As bactérias de grutas subárcticas podem ser capazes de originar bioprodutos para a indústria ou produtos que combatam a resistência a antibióticos. Mas, uma investigação liderada pela investigadora Ana Sofia Reboleira concluiu que estas bactérias correm o risco de desaparecer antes de serem estudadas devido às alterações climáticas.

“As grutas são um manancial de descobertas de bactérias novas para a ciência, com um papel preponderante na descoberta de novos bioprodutos para a indústria e de resistência a antibióticos”, diz a bióloga portuguesa, que liderou o estudo biológico numa expedição científica a grutas subárcticas no Norte da Noruega.

A investigação pretendia aumentar o conhecimento sobre a biodiversidade e dinâmica dos ecossistemas das grutas subárcticas, sobre as quais “até agora pouco se sabia” e, simultaneamente, avaliar “o impacto das alterações climáticas nestes ecossistemas”, explicou Ana Sofia Reboleira.

Durante dez dias, a equipa multidisciplinar de cientistas noruegueses, liderados pela portuguesa, recolheram amostras nas grutas das montanhas geladas dos Alpes escandinavos, que permitiram caracterizar as variáveis ambientais e as comunidades bacterianas e de invertebrados destas grutas.

Os resultados, agora publicados na revista científica Environmental Microbiome, mostram que as comunidades bacterianas das grutas subárcticas são mais diversificadas e complexas do que as comunidades bacterianas à superfície.

== Detalhes do exercício ==
Reproduza na íntegra, sem qualquer alteração, o texto sobre as bactérias das grutas subárcticas. As linhas apresentadas a seguir provêm de outra fonte.

== Linhas fornecidas ==
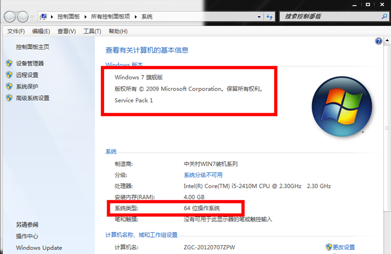
Task: Click the shield icon next to 远程设置
Action: point(9,75)
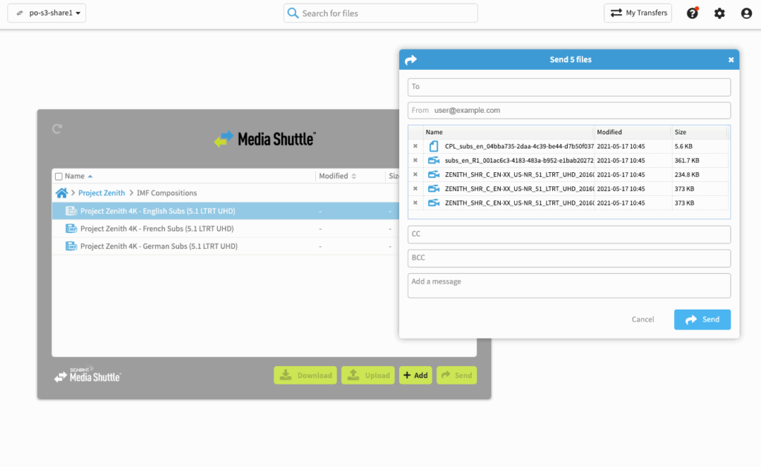This screenshot has height=467, width=761.
Task: Remove CPL_subs_en file from send list
Action: [x=415, y=146]
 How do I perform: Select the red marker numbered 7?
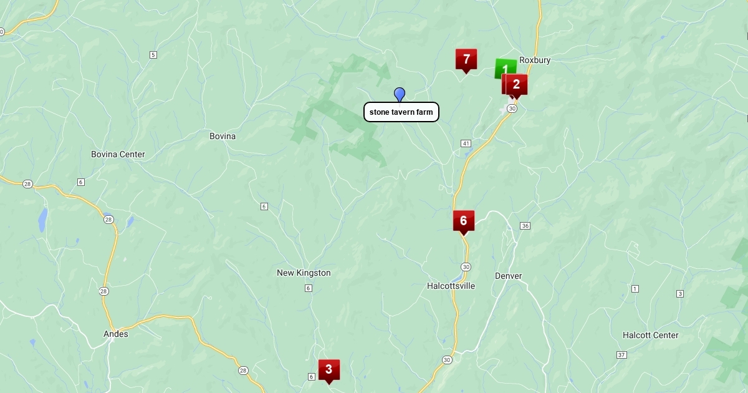coord(466,61)
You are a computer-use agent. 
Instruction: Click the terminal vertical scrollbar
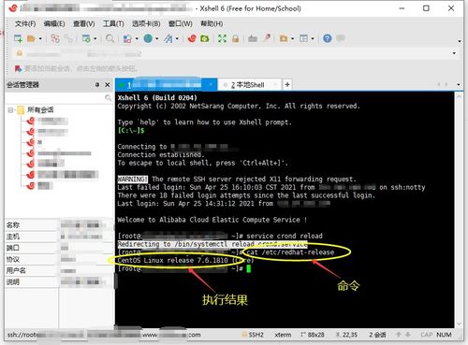[x=459, y=209]
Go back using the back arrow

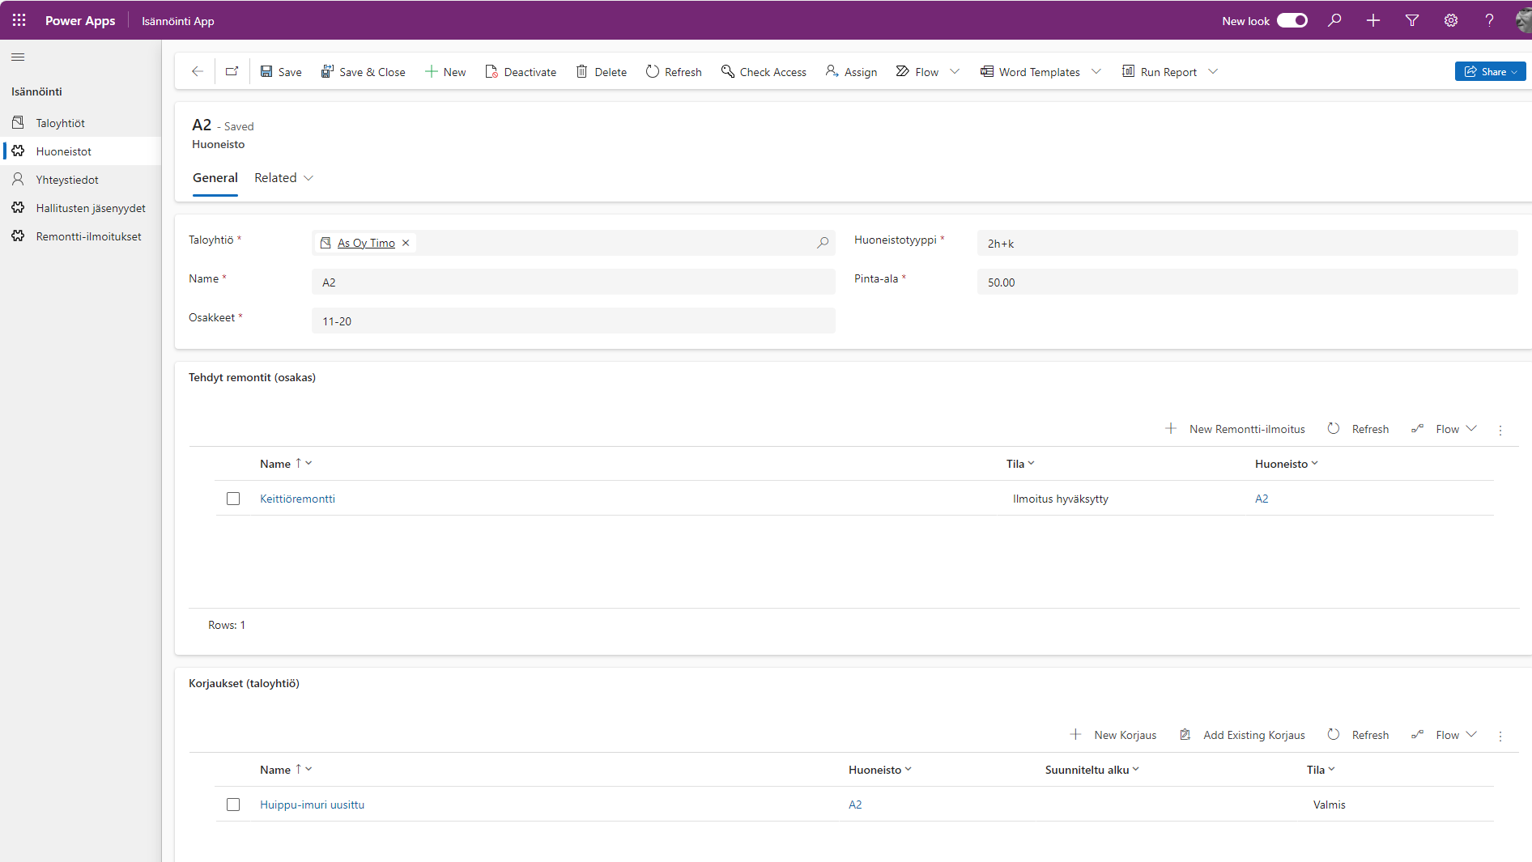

== Tarefa resolvida ==
As bactérias de grutas subárcticas podem ser capazes de originar bioprodutos para a indústria ou produtos que combatam a resistência a antibióticos. Mas, uma investigação liderada pela investigadora Ana Sofia Reboleira concluiu que estas bactérias correm o risco de desaparecer antes de serem estudadas devido às alterações climáticas.

“As grutas são um manancial de descobertas de bactérias novas para a ciência, com um papel preponderante na descoberta de novos bioprodutos para a indústria e de resistência a antibióticos”, diz a bióloga portuguesa, que liderou o estudo biológico numa expedição científica a grutas subárcticas no Norte da Noruega.

A investigação pretendia aumentar o conhecimento sobre a biodiversidade e dinâmica dos ecossistemas das grutas subárcticas, sobre as quais “até agora pouco se sabia” e, simultaneamente, avaliar “o impacto das alterações climáticas nestes ecossistemas”, explicou Ana Sofia Reboleira.

Durante dez dias, a equipa multidisciplinar de cientistas noruegueses, liderados pela portuguesa, recolheram amostras nas grutas das montanhas geladas dos Alpes escandinavos, que permitiram caracterizar as variáveis ambientais e as comunidades bacterianas e de invertebrados destas grutas.

Os resultados, agora publicados na revista científica Environmental Microbiome, mostram que as comunidades bacterianas das grutas subárcticas são mais diversificadas e complexas do que as comunidades bacterianas à superfície.